Fourth: my general comments about research degrees of freedom and p-hacking make it sound like I am accusing the researchers of academic fraud or dishonesty. (It sounds like I am implying that they were peaking at their data and deciding when to stop).
This is a good criticism. I did not intend for my words to read that way. Although we know that this type of behavior does occur, Andrew rightly points out that it is very difficult to do in a highly regulated clinical trial. I was attempting to educate about the general concept, and it came across too specific. If I find time, I will try to rephrase that section.
However, we both agree that this trial was stopped early for a bizzare reason. Probably the right response is to feel sorry for the researchers. They did a ton of work, only to lose their funding. That is as unfortunate for them as it is for us.
Finally: Andrew thinks I come across as a pessimist, rather than a skeptic. In other words, from what he has read on the blog, he gets the impression that I would never suggest a treatment, no matter what, because trials are always imperfect. He worries that such pessimism could spread, and readers of my blog could come away with the sense that all science is flawed, and no studies should be trusted. (Considering that I am a huge advocate of science based medicine, if this is the impression I am creating, I am failing miserably.)
I don’t think that is true, although I am much more likely to write about bad research than good. We have a long history in medicine of jumping on treatment bandwagons too early. We rush to the newest treatments, but see reversals and harms to our patients time and again. One of the primary objectives of this blog is to point out the harm we do through over-treatment and over-testing, often as a result of overzealous adaptation of incomplete or imperfect evidence. So yes, many of my posts have a negative tone.

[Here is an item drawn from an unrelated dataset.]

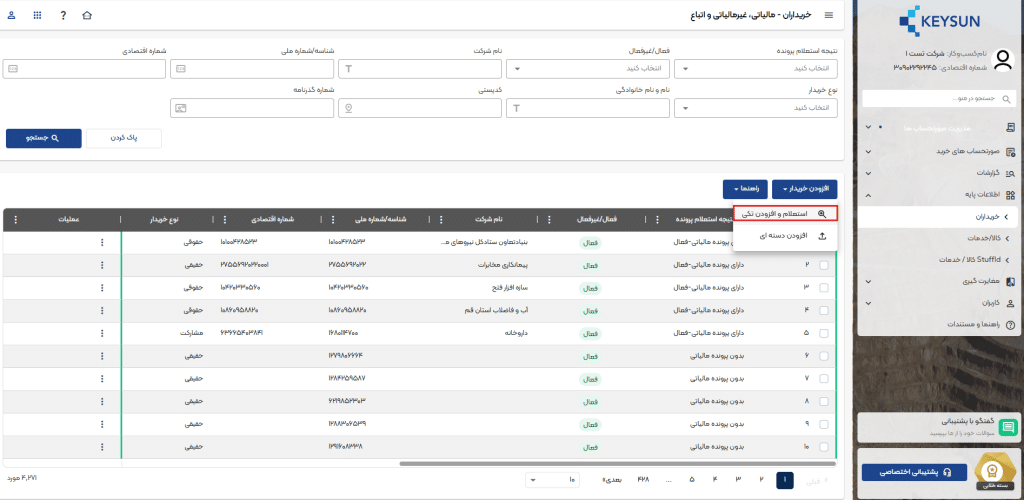Open the فعال/غیرفعال filter dropdown
Screen dimensions: 1024x500
point(589,69)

However, I know I have changed my practice countless times over the last decade in response to new evidence, and I hope I have been able to share those practice changes with you. I recommend many practices, while simultaneously recognizing the limitations of the evidence. (See, for example, the use of femoral nerve blocks in hip fractures, the use of vasopressors through peripheral IVs, or the use of topical anesthetics for corneal abrasions.) I try to look for positive practice changes in seemingly negative trials. (See anti-emetics or ED-ICUs.) I have even delved into the incredibly weak psychology literature, to discuss practices that I think can help ED docs deal with stress. The goal of this blog is not to tell you what a single study says, or how to practice. The goal is to teach critical appraisal skills, emphasize that evidence based medicine is easy, and get everyone thinking for themselves. That is my goal. Only my readers will be able to tell me if I am successful.